Summary.  The aim of the study was to screen for cellular genes that are differentially expressed following hepatitis B virus (HBV) infection, in an attempt to identify potential targets of anti-HBV drugs. An oligonucleotide microarray containing 231 virus-infection-associated genes was prepared. Differential gene expression in HepG2.2.15 cells compared to control with HepG2 cells was analysed by this in-house microarray. The change in gene expression in HepG2.2.15 cells treated by lamivudine on days 4 and 8 after exposure was also studied. Semi-quantitative reverse transcriptase-polymerase chain reaction (RT-PCR) was used to comfirm the differentially expressed genes induced by HBV and lamivudine. There were 31 upregulated and four downregulated genes in HepG2.2.15 cells compared with the HepG2 control cells.
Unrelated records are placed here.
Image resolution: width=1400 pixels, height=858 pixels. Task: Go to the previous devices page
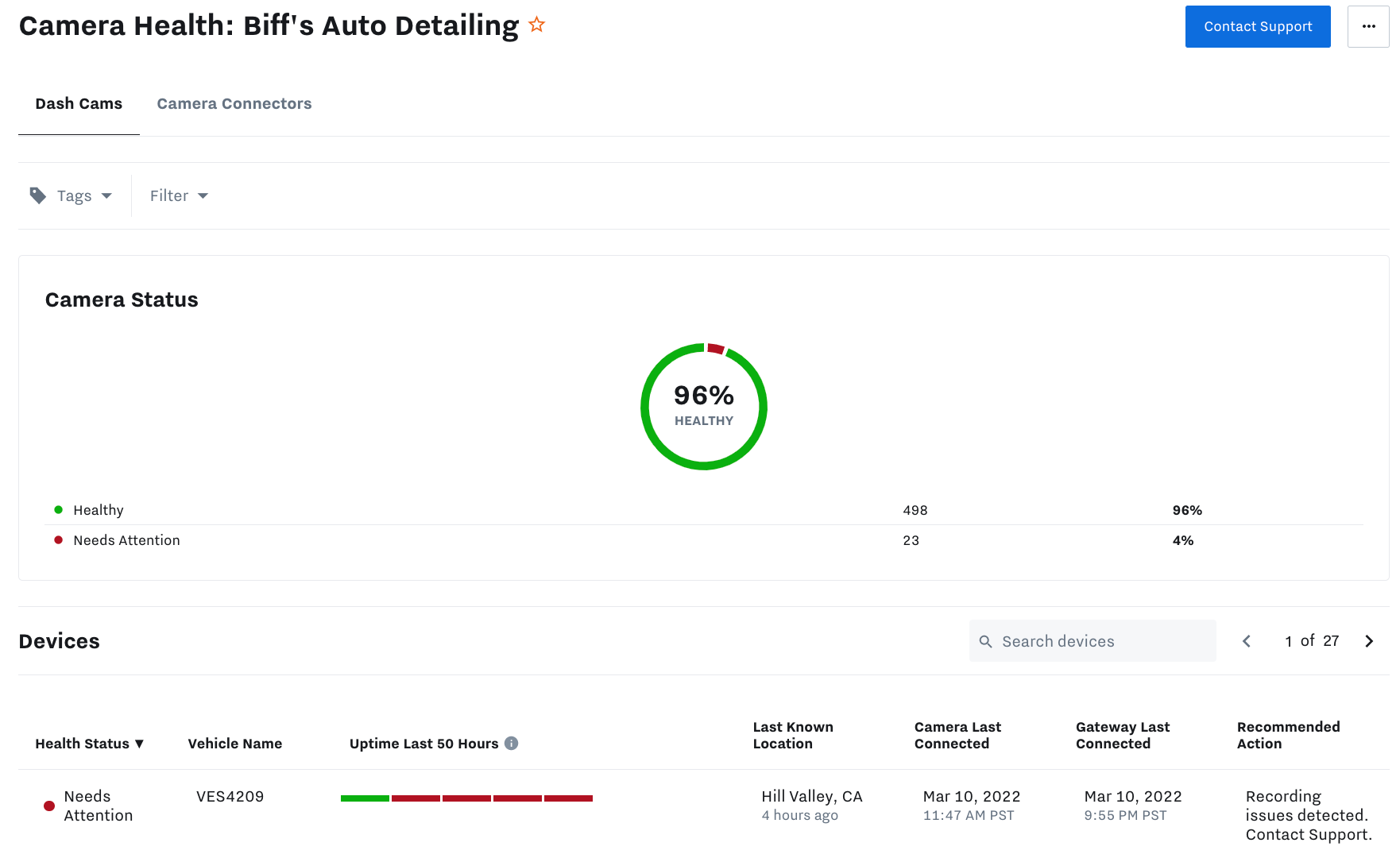coord(1247,641)
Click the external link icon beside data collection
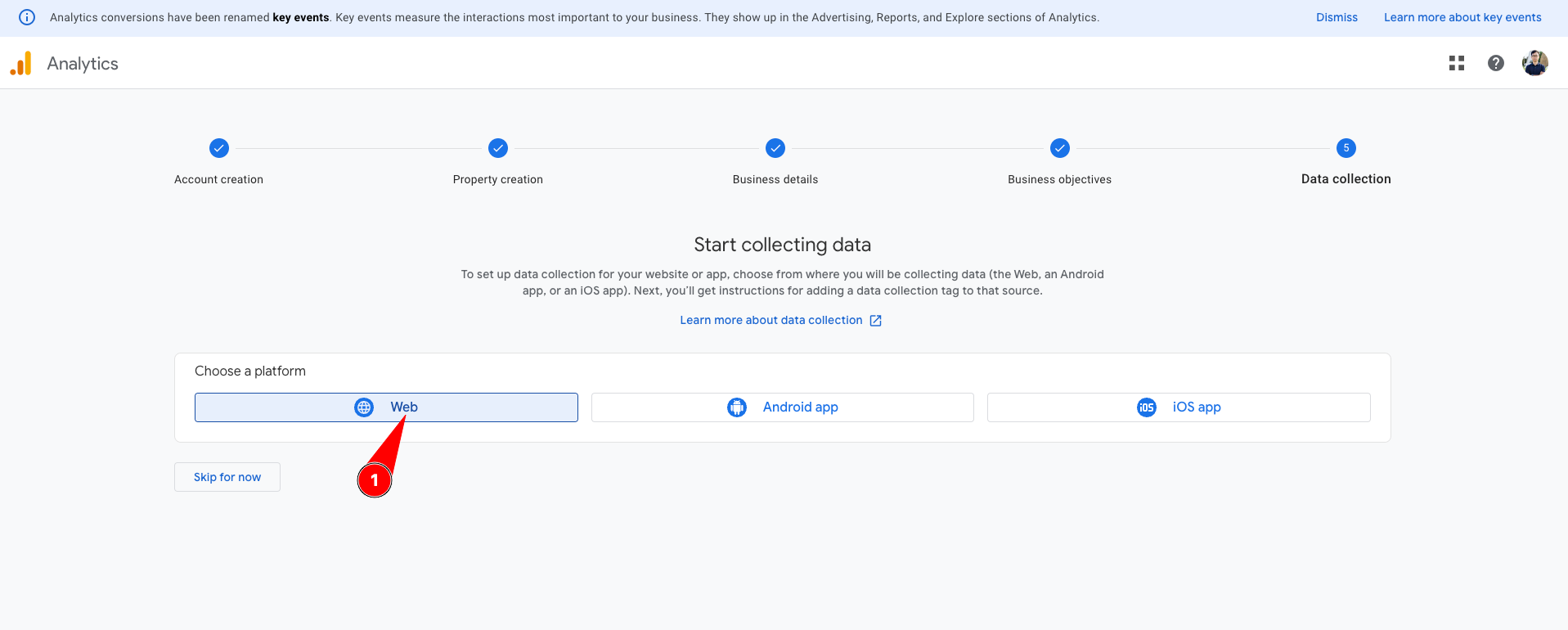The height and width of the screenshot is (630, 1568). click(x=875, y=321)
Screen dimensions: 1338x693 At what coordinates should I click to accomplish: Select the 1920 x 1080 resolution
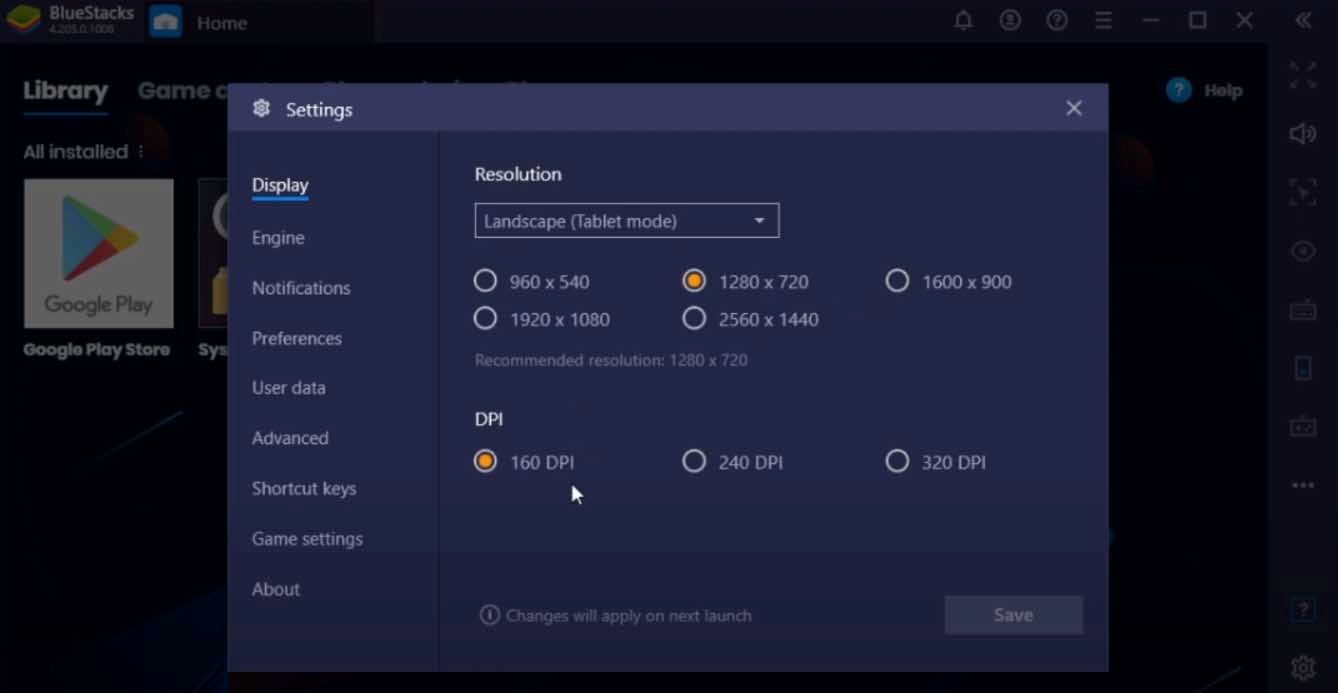click(x=486, y=319)
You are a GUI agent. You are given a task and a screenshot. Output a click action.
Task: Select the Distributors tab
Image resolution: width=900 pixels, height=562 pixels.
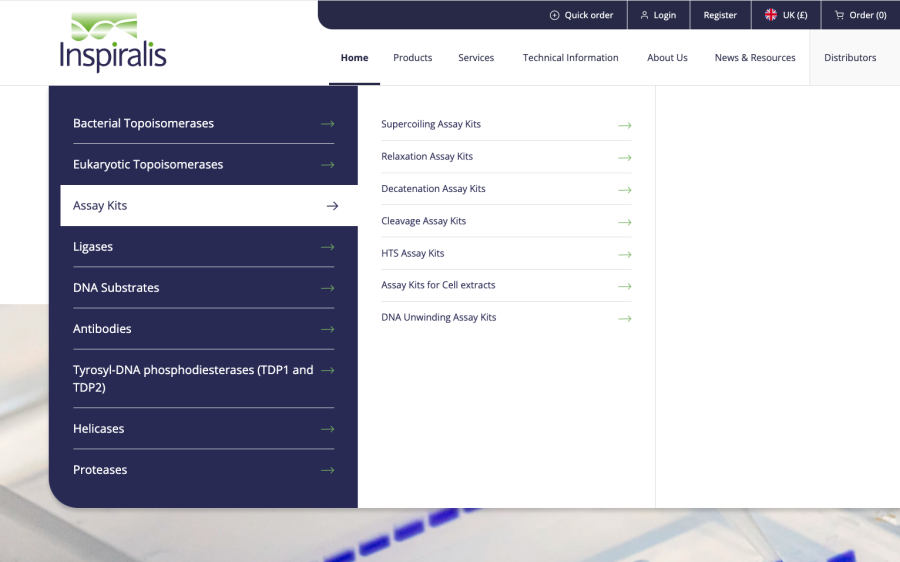(x=850, y=58)
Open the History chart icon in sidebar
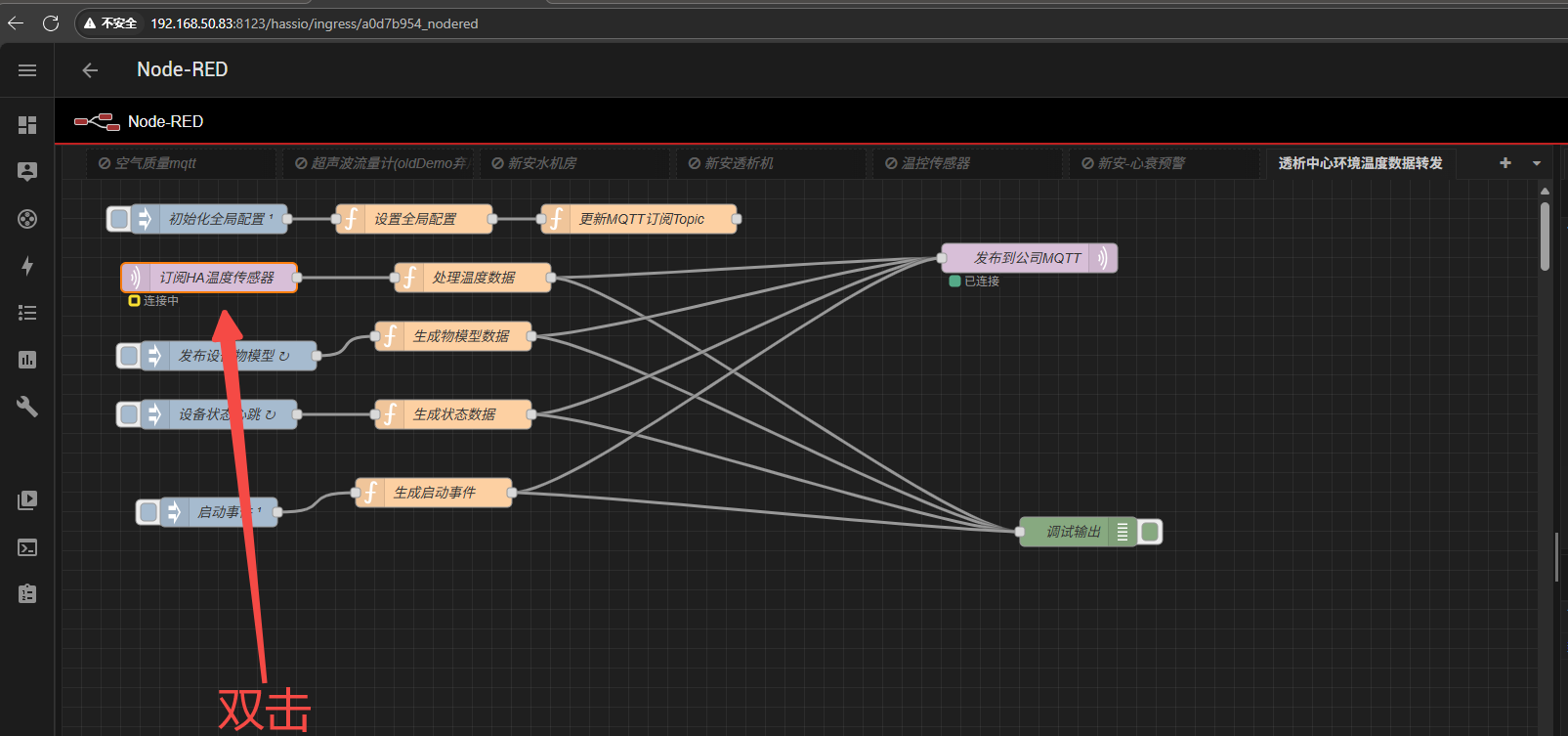The image size is (1568, 736). [x=27, y=360]
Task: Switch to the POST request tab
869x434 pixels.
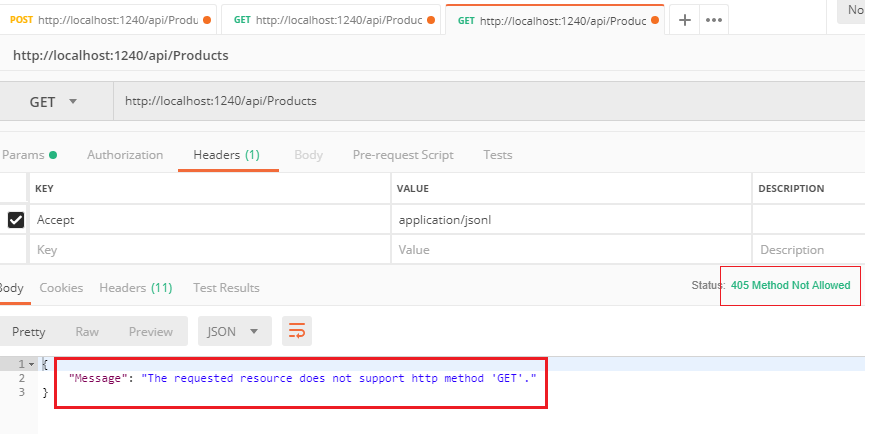Action: pos(110,20)
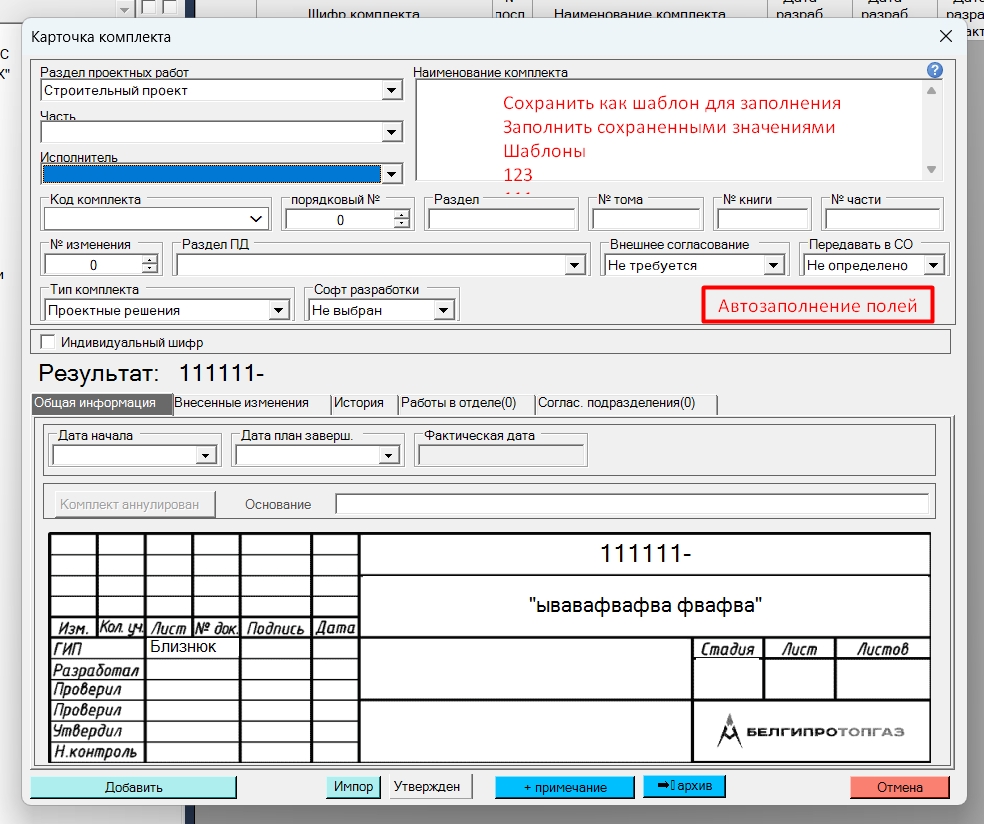Image resolution: width=984 pixels, height=824 pixels.
Task: Click the архив button with arrow
Action: 684,786
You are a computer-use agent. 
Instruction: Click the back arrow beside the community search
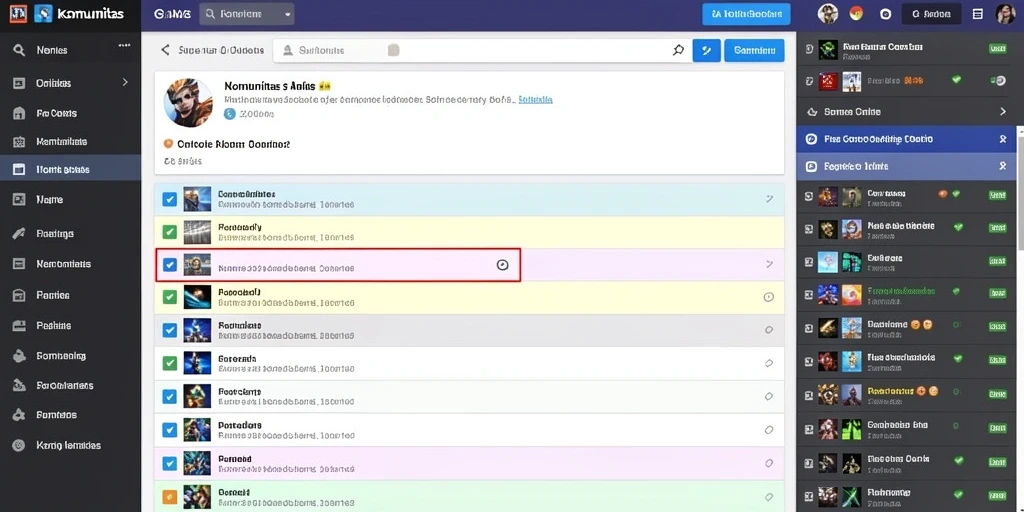pos(165,50)
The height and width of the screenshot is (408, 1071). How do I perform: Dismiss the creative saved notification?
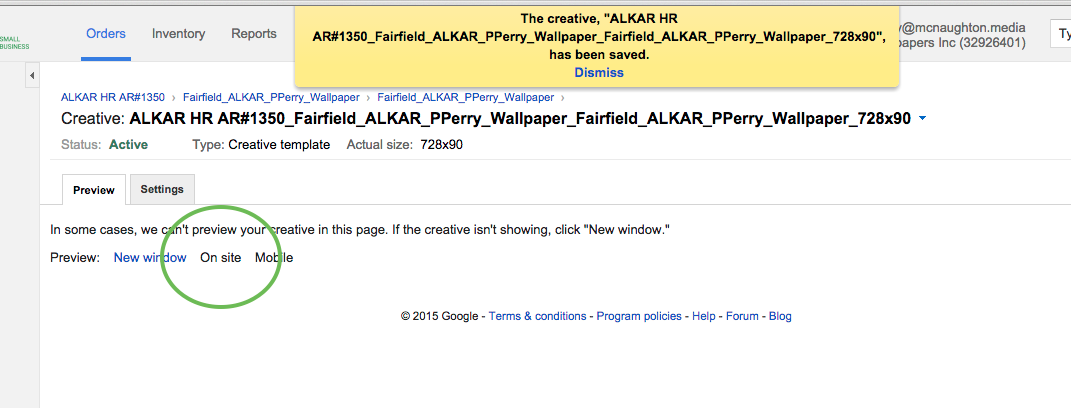tap(598, 72)
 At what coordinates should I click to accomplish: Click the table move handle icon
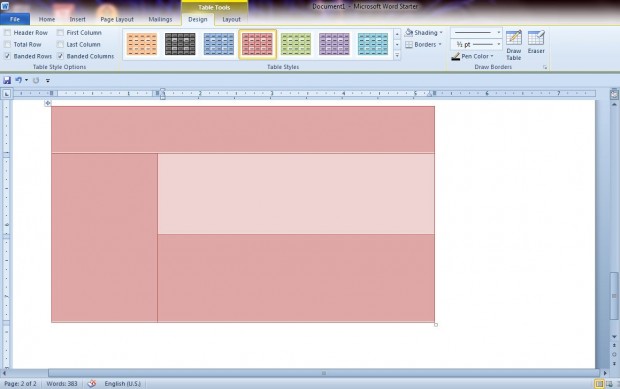point(47,103)
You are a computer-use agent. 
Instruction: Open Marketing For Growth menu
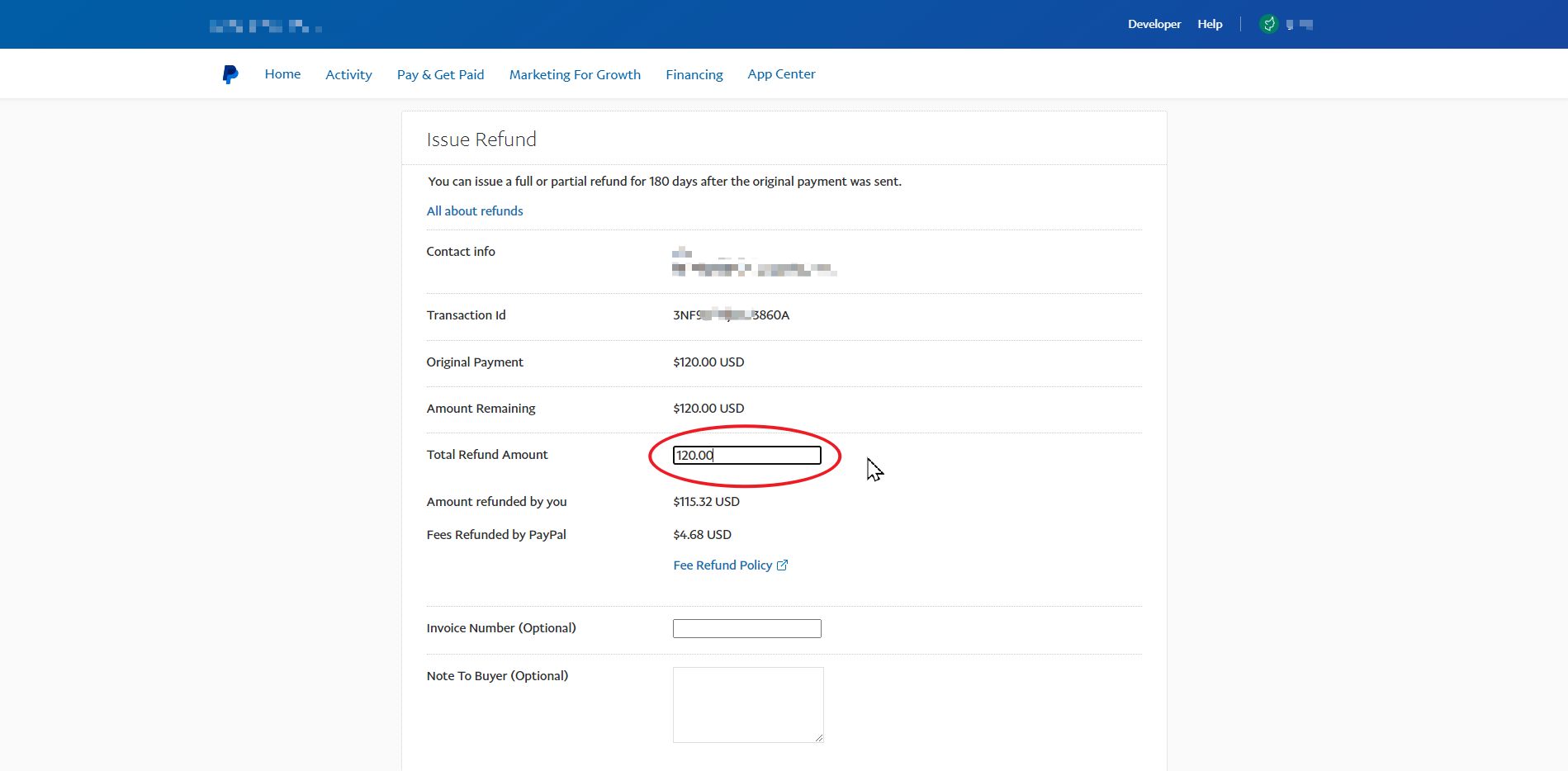pyautogui.click(x=575, y=74)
Eleven genes were consistently altered by lamivudine at both time points. Of the 31 genes that were upregulated in HepG2.2.15 cells, there were seven genes which were downregulated by lamivudine. Of the four downregulated genes, there was one gene which was upregulated by lamivudine. Of the differentially expressed genes induced by HBV and lamivudine, the expression of five genes was confirmed by semi-quantitative RT-PCR. These results shed new light on the effects of HBV and lamivudine on cellular gene expression. Differentially expressed genes induced by HBV and lamivudine could potentially become new anti-HBV drug targets in novel therapies.